Monday, June 30, 2008

Just Say No

California's spineless legislators ain't doin' their jobs again. Rather than passing their laws, they're requiring us citizens to do their job. Thus far 11 initiatives on the fall ballot. And possibly more -- there's still 18 petitions circulating around out there and the deadline hasn't arrived yet for November. Gah!

My policy on ballot initiatives is a flat “NO” to all of’em. I don’t have the time or a paid staff to research the economic effects of all these damned things. I already pay someone who does have the time and paid staff, whose job is to say yay or nay on laws, I’m talking about my legislator of course. I damn well expect him to do his job and resent mightily every goddamn time those bastids try to make me do their jobs.

The only time I make an exception is when the new ballot initiative overturns an old ballot initiative. When overturning Proposition 13 comes on the ballot, I will vote for it in pride — that’s the main reason why California has such a housing shortage, Prop 13 basically sets it up so people can’t afford to move because then they’d get a new property tax assessment based on current value, not one from 20 years ago. So you got old farts stuck in properties too big for them but they can’t afford to move because they’d end up paying too much property tax if they did… or else they move out-of-state, but then ya gotta live amongst the heathen. Ugh!

Anywho: I pay my legislator to pass laws. I ain’t gonna do his job for him, and I wish he’d quit sending me these goddamn initiatives and askin’ me to do his job for him. As for the ones put on the ballot by special interests paying signature-getters... fuck'em all. Not a single one of them is good for the people, only for the rich fucks who put them there. ‘Nuff said.

– Badtux the “It ain’t my job” Penguin

6 comments:

  1. Wasn't Prop 13 the one that capped property values for the wealthy? The funding cap to prevent wages from rising due to better education?

    Gee, with all the cheap migrants at the teat of MammyCalifornia, why would citizens retain the device that halted their meteoric growth?

    Mold

    ReplyDelete
  2. Pretty much so, Mold. It was sold to Californians as a way to keep outsiders from moving to California by making them pay more property taxes than folks who have lived in California for years. The net effect, however, is that you end up with multi-million-dollar ocean-front condos paying $1700/year in taxes because they've been grandfathered in by Prop 13, while some poor sod who just bought a new $700,000 1200 square foot townhouse in Santa Clara is going to pay $8,000/year in property taxes on his condo.
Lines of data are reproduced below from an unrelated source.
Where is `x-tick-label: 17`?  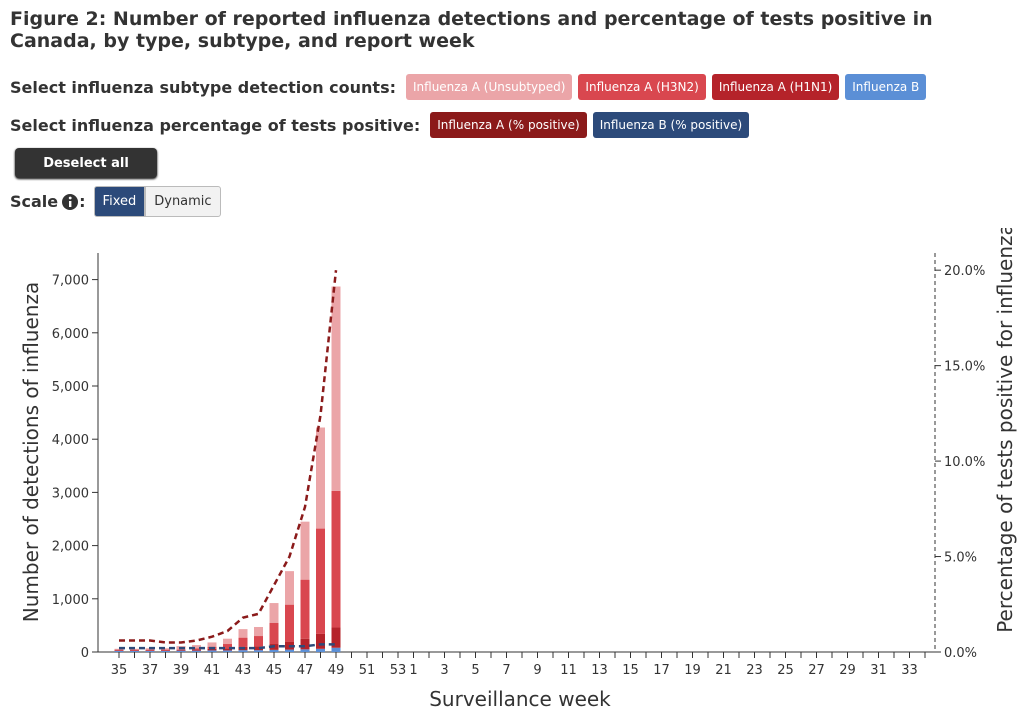
x-tick-label: 17 is located at coordinates (662, 670).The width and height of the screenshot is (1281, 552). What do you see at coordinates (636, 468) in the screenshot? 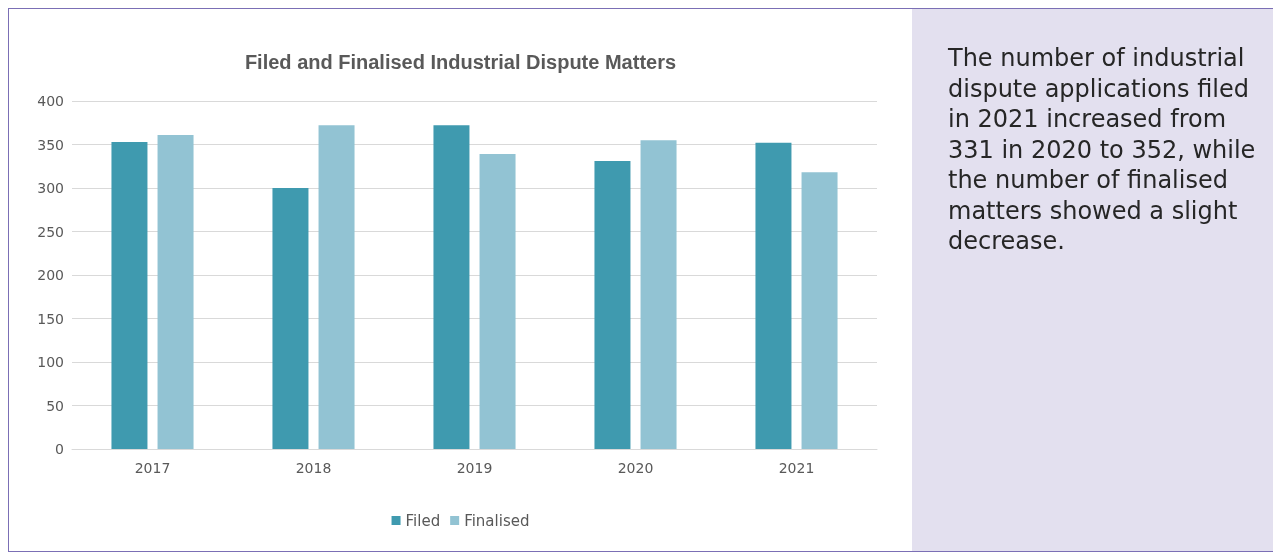
I see `x-tick-label: 2020` at bounding box center [636, 468].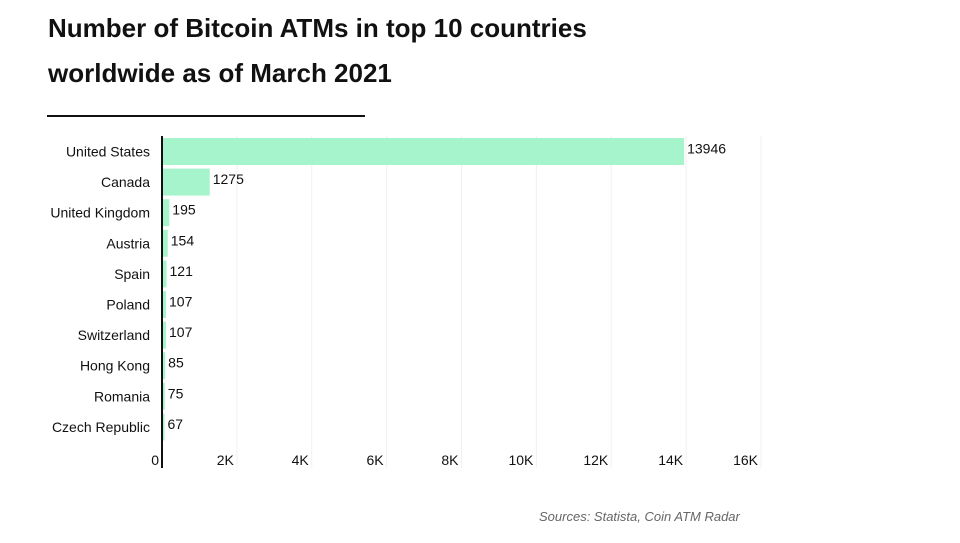  I want to click on value-label: 154, so click(183, 240).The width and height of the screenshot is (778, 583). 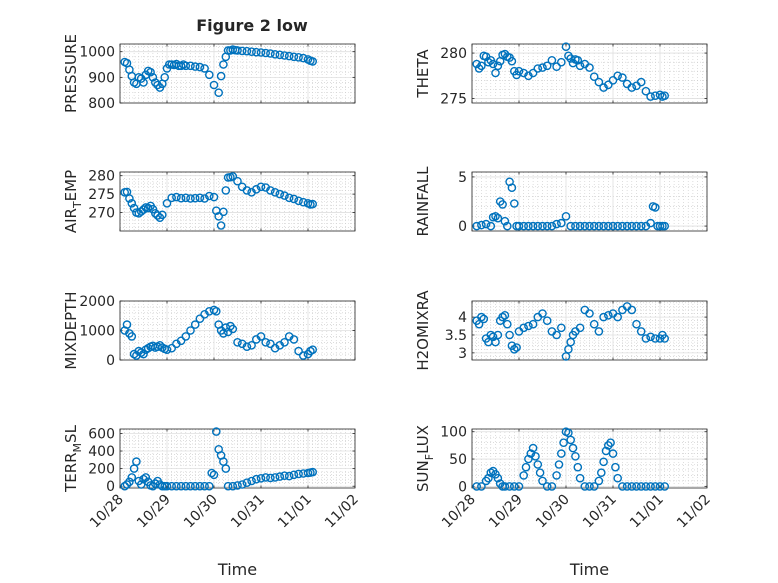 What do you see at coordinates (694, 512) in the screenshot?
I see `x-tick-label: 11/02` at bounding box center [694, 512].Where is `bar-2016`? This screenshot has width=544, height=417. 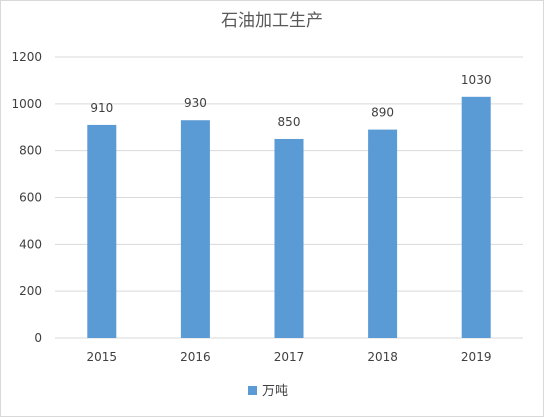
bar-2016 is located at coordinates (195, 229).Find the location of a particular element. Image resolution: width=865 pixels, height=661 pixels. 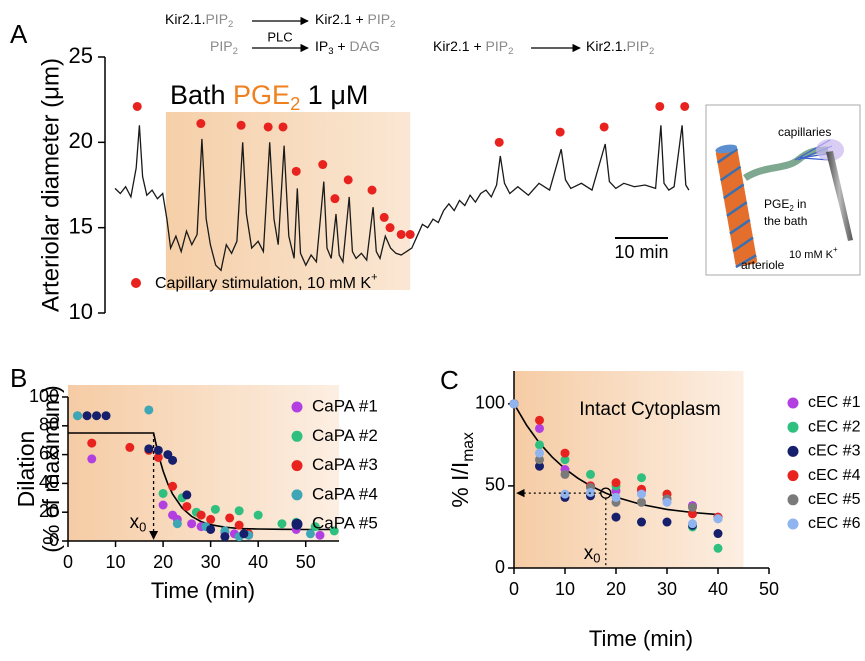

legend-label: cEC #6 is located at coordinates (834, 524).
    How is that fair? It isn't. But god forbid that you suggest changing it. Because that person in that multi-million-dollar ocean front property has a right, a RIGHT I say, to have taxes only 1/4th that of the poor sod in the 1200 square foot townhouse in Santa Clara...

    - Badtux the Tax Penguin

    ReplyDelete
  3. also, the ballot initiatives have taken the budget process in california into pure ass marx brothers territory. as they try to figure their way around a process that limits the amount of budget they can manipulate to a mostly inconsequential percentage.

    meanwhile, there are over a thousand fires burning, no way to raise the money to fight them, except of course, by begging.

    our schools suck out loud.

    they do, however, remember the biggest guiding light of politics.

    if you rob peter to pay paul, you can always count on paul's vote.

    ReplyDelete
  4. MM yeah. Unfortunately some of those rich fucks are creating ballot initiatives also, and then there is the occasional ballot initiative that is actually sponsored by an activist group that actually wants progressive change.
    Figuring out which is which is the chore.

    Gah is right!

    ReplyDelete
  5. Well, California's tax codes not only rob Peter to pay Paul to get Paul's votes, but then rob Paul to pay Caesar just because. But because everybody is getting robbed in one way or another but also getting paid in one way or another, everybody thinks they're coming out ahead, even though they really aren't. It's a dishonest shell game but that's politics today.